"是国师的傀儡人!"萧璟一边死死抓着龙渊剑不让其下沉,一边急喊,"砍断他们后颈的红绳!"
混战中,秦沐歌趁机抓起玉髓。晶体入手冰凉,内部液体竟随着她的心跳节奏脉动。她迅速掰下一小块碾成粉,吹向先皇面部。药粉接触皮肤的瞬间,老人体内的"虫豸"剧烈挣扎起来。
"有效!"她立刻将剩余玉髓分成三份,"轻雪喂萧瑜,墨夜帮王爷,我救先皇!"
叶轻雪刚把玉髓粉末送入萧瑜口中,年轻人就喷出一口黑血。血落地竟腐蚀出个深坑,但萧瑜胸前的青纹明显淡了。另一边,萧璟服下玉髓后臂力大增,竟将龙渊剑拔起半寸!

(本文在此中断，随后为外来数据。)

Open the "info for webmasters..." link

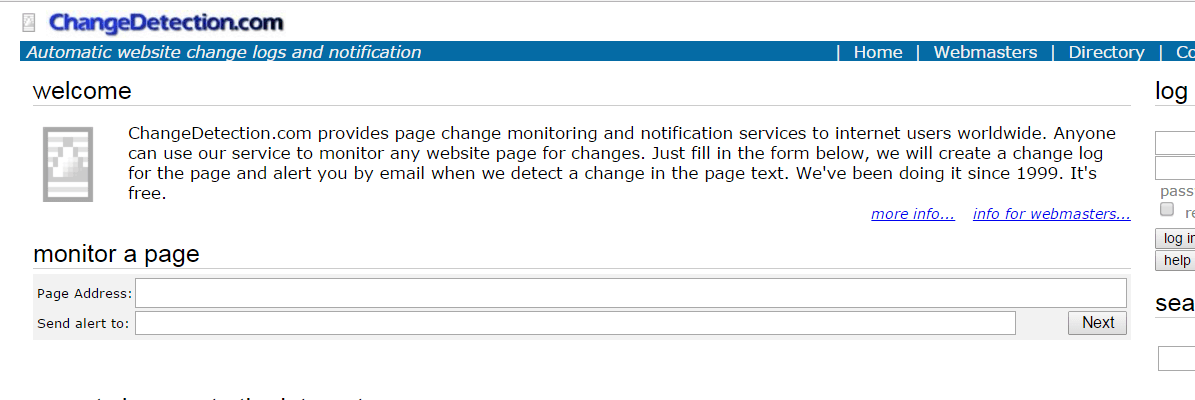click(1052, 214)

秦沐歌则将玉髓溶于圣泉水,用银针蘸着刺入先皇周身大穴。每刺一针,就有黑血从针孔渗出,而那些"虫豸"则顺着血流逃离。当第九针落在百会穴时,先皇突然睁大眼睛,嘴唇颤抖着吐出两个字:
"雪...柔..."
秦沐歌手一抖:"您认识我母亲?"
老人目光清明了一瞬,枯瘦的手指突然抓住她手腕:"小心...国师...他才是..."话未说完,傀儡人突然集体自爆!墨夜扑过来用身体护住她和明明,却被气浪掀飞到墙上。
烟尘中,一个佝偻身影缓步走来。来人穿着国师袍服,脸上却戴着雪族祭祀时才用的冰面具。他手中握着个铜铃,每摇一下,先皇就抽搐一次。
"三曜齐聚,省了老夫不少功夫。"沙哑的声音从面具后传出,"把玉髓交出来。"
秦沐歌暗中将剩余玉髓塞入明明襁褓,表面却故作顺从地递出空瓶:"你先放过先皇。"
国师冷笑一声,铜铃猛摇。先皇发出凄厉惨叫,胸口伤口迸裂,龙渊剑又下沉半寸!萧璟虎口裂血,仍死死撑着剑柄不放。
"你以为我要的是这个老废物?"国师突然扯下面具,露出张布满诡异纹路的脸,"我要的是三曜血脉!"
秦沐歌倒吸冷气——那些纹路与雪族古籍记载的"噬心咒"一模一样!这是雪族禁术,施术者需以童男童女心血为引。
"你是雪族叛徒白枭!"她猛然想起母亲笔记中的记载,"二十年前盗走圣物逃遁的那个大祭司!"
国师——现在该称白枭——狂笑起来:"苏雪柔那丫头连这都告诉你了?可惜啊..."他突然甩袖,三枚金针直射明明面门,"三曜归一才能开启真正的宝藏!"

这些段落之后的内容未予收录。